▸ SET PROBLEM: Duplicate the records between the line containing "the 棚板耐荷重:約10kg text" and the line containing "tap(463, 458)", inclusive, reproducing each line precisely.

▸ ENTRIES PROVIDED:
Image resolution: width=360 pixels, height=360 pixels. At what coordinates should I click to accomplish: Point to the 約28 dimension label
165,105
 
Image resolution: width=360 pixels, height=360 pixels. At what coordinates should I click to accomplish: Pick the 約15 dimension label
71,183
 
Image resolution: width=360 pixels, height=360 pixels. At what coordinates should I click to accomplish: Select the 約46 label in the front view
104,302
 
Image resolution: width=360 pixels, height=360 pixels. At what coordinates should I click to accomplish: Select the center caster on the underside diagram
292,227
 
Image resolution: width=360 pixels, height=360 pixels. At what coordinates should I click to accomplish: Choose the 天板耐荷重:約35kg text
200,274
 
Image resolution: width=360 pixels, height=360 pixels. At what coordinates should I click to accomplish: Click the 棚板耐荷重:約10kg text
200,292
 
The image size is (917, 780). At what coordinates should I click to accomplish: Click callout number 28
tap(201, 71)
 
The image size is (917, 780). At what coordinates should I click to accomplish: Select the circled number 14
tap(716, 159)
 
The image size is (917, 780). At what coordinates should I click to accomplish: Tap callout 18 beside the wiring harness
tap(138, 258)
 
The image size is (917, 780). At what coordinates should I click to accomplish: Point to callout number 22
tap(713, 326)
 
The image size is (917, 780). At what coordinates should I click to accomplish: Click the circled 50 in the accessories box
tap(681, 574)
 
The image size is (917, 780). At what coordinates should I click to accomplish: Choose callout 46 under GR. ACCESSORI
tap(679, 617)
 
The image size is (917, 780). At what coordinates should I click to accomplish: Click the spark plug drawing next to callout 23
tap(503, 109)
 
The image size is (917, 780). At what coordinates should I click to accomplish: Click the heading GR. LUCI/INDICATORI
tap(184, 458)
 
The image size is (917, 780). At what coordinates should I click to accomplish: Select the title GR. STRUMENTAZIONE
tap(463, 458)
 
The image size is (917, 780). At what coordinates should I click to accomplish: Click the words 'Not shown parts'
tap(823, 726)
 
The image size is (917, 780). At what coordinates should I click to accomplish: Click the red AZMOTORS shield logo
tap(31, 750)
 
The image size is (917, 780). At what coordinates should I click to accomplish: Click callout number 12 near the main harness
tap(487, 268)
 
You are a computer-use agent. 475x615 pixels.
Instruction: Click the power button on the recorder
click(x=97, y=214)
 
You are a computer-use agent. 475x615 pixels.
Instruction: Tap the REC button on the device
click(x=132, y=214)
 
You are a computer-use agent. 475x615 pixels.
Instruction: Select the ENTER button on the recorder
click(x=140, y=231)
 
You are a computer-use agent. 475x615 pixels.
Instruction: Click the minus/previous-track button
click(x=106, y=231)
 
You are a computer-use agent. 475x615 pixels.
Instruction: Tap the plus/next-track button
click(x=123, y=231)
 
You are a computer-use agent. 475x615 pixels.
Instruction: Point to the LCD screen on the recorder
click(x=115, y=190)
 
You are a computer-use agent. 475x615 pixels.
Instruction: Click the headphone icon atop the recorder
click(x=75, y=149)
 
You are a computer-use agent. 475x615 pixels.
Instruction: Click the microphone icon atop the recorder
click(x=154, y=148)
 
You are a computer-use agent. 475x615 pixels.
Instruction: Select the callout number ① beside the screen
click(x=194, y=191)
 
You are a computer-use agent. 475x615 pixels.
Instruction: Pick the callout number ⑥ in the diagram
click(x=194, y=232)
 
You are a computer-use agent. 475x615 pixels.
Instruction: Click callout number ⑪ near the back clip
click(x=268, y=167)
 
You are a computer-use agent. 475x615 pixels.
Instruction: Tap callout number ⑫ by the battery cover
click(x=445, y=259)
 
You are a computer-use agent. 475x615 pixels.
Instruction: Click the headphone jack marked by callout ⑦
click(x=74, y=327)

▸ RESPONSE:
Image resolution: width=360 pixels, height=360 pixels. At what coordinates should I click to accomplish: Click the 棚板耐荷重:約10kg text
200,292
 
The image size is (917, 780). At what coordinates should I click to accomplish: Click callout number 28
tap(201, 71)
 
The image size is (917, 780). At what coordinates should I click to accomplish: Select the circled number 14
tap(716, 159)
 
The image size is (917, 780). At what coordinates should I click to accomplish: Tap callout 18 beside the wiring harness
tap(138, 258)
 
The image size is (917, 780). At what coordinates should I click to accomplish: Point to callout number 22
tap(713, 326)
 
The image size is (917, 780). At what coordinates should I click to accomplish: Click the circled 50 in the accessories box
tap(681, 574)
 
The image size is (917, 780). At what coordinates should I click to accomplish: Choose callout 46 under GR. ACCESSORI
tap(679, 617)
 
The image size is (917, 780). At what coordinates should I click to accomplish: Click the spark plug drawing next to callout 23
tap(503, 109)
 
The image size is (917, 780). At what coordinates should I click to accomplish: Click the heading GR. LUCI/INDICATORI
tap(184, 458)
 
The image size is (917, 780). At what coordinates should I click to accomplish: Select the title GR. STRUMENTAZIONE
tap(463, 458)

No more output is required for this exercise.